• Exercise instructions: Would you please write out every record exactly?

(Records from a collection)
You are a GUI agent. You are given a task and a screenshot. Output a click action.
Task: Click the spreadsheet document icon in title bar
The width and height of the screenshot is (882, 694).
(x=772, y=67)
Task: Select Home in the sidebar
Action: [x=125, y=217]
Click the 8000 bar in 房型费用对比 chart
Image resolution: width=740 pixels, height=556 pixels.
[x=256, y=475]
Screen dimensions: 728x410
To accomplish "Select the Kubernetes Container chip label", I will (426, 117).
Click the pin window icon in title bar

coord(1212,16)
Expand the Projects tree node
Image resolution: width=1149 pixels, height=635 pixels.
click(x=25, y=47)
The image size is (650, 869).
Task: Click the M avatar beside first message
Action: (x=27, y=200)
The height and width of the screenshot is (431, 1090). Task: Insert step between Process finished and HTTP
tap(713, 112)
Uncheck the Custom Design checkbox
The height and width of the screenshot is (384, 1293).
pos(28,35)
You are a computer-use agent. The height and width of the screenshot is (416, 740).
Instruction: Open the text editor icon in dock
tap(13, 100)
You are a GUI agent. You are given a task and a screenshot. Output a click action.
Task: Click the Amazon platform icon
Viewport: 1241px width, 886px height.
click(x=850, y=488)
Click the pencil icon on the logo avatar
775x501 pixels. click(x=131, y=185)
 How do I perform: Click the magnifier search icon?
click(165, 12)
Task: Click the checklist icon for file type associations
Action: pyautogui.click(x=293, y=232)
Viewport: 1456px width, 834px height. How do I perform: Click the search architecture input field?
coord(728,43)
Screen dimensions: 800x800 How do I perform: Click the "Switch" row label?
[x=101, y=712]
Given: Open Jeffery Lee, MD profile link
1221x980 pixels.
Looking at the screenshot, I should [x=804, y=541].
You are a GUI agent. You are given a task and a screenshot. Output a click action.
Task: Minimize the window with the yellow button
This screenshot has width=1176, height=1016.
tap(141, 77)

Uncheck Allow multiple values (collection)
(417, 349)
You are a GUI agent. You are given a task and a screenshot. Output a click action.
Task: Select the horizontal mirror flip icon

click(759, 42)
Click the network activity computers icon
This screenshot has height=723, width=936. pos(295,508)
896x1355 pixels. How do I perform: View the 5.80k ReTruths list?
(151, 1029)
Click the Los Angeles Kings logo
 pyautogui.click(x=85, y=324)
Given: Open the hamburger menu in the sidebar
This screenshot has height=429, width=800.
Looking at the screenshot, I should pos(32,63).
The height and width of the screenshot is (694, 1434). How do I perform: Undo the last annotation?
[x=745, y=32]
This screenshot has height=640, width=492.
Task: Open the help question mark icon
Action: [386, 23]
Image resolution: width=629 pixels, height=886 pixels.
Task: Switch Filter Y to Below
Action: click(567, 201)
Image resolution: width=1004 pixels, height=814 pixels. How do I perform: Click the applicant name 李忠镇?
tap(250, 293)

• Exercise result:
You are a GUI agent. You are given a task and a screenshot. Output a click action.
Task: Click the spreadsheet document icon in title bar
The width and height of the screenshot is (882, 694).
(x=772, y=67)
Task: Select Home in the sidebar
Action: [x=125, y=217]
Click the 8000 bar in 房型费用对比 chart
Image resolution: width=740 pixels, height=556 pixels.
[x=256, y=475]
Screen dimensions: 728x410
To accomplish "Select the Kubernetes Container chip label", I will (426, 117).
Click the pin window icon in title bar

coord(1212,16)
Expand the Projects tree node
Image resolution: width=1149 pixels, height=635 pixels.
click(x=25, y=47)
The image size is (650, 869).
Task: Click the M avatar beside first message
Action: (x=27, y=200)
The height and width of the screenshot is (431, 1090). Task: Insert step between Process finished and HTTP
tap(713, 112)
Uncheck the Custom Design checkbox
The height and width of the screenshot is (384, 1293).
pos(28,35)
You are a computer-use agent. The height and width of the screenshot is (416, 740).
Instruction: Open the text editor icon in dock
tap(13, 100)
You are a GUI agent. You are given a task and a screenshot. Output a click action.
Task: Click the Amazon platform icon
Viewport: 1241px width, 886px height.
click(x=850, y=488)
Click the pencil icon on the logo avatar
775x501 pixels. click(x=131, y=185)
 How do I perform: Click the magnifier search icon?
click(165, 12)
Task: Click the checklist icon for file type associations
Action: pyautogui.click(x=293, y=232)
Viewport: 1456px width, 834px height. How do I perform: Click the search architecture input field?
coord(728,43)
Screen dimensions: 800x800 How do I perform: Click the "Switch" row label?
[x=101, y=712]
Given: Open Jeffery Lee, MD profile link
1221x980 pixels.
Looking at the screenshot, I should [x=804, y=541].
You are a GUI agent. You are given a task and a screenshot. Output a click action.
Task: Minimize the window with the yellow button
This screenshot has width=1176, height=1016.
tap(141, 77)

Uncheck Allow multiple values (collection)
(417, 349)
You are a GUI agent. You are given a task and a screenshot. Output a click action.
Task: Select the horizontal mirror flip icon

click(759, 42)
Click the network activity computers icon
This screenshot has height=723, width=936. pos(295,508)
896x1355 pixels. How do I perform: View the 5.80k ReTruths list?
(151, 1029)
Click the Los Angeles Kings logo
 pyautogui.click(x=85, y=324)
Given: Open the hamburger menu in the sidebar
This screenshot has height=429, width=800.
Looking at the screenshot, I should pos(32,63).
The height and width of the screenshot is (694, 1434). How do I perform: Undo the last annotation?
[x=745, y=32]
This screenshot has height=640, width=492.
Task: Open the help question mark icon
Action: [386, 23]
Image resolution: width=629 pixels, height=886 pixels.
Task: Switch Filter Y to Below
Action: click(567, 201)
Image resolution: width=1004 pixels, height=814 pixels. How do I perform: Click the applicant name 李忠镇?
tap(250, 293)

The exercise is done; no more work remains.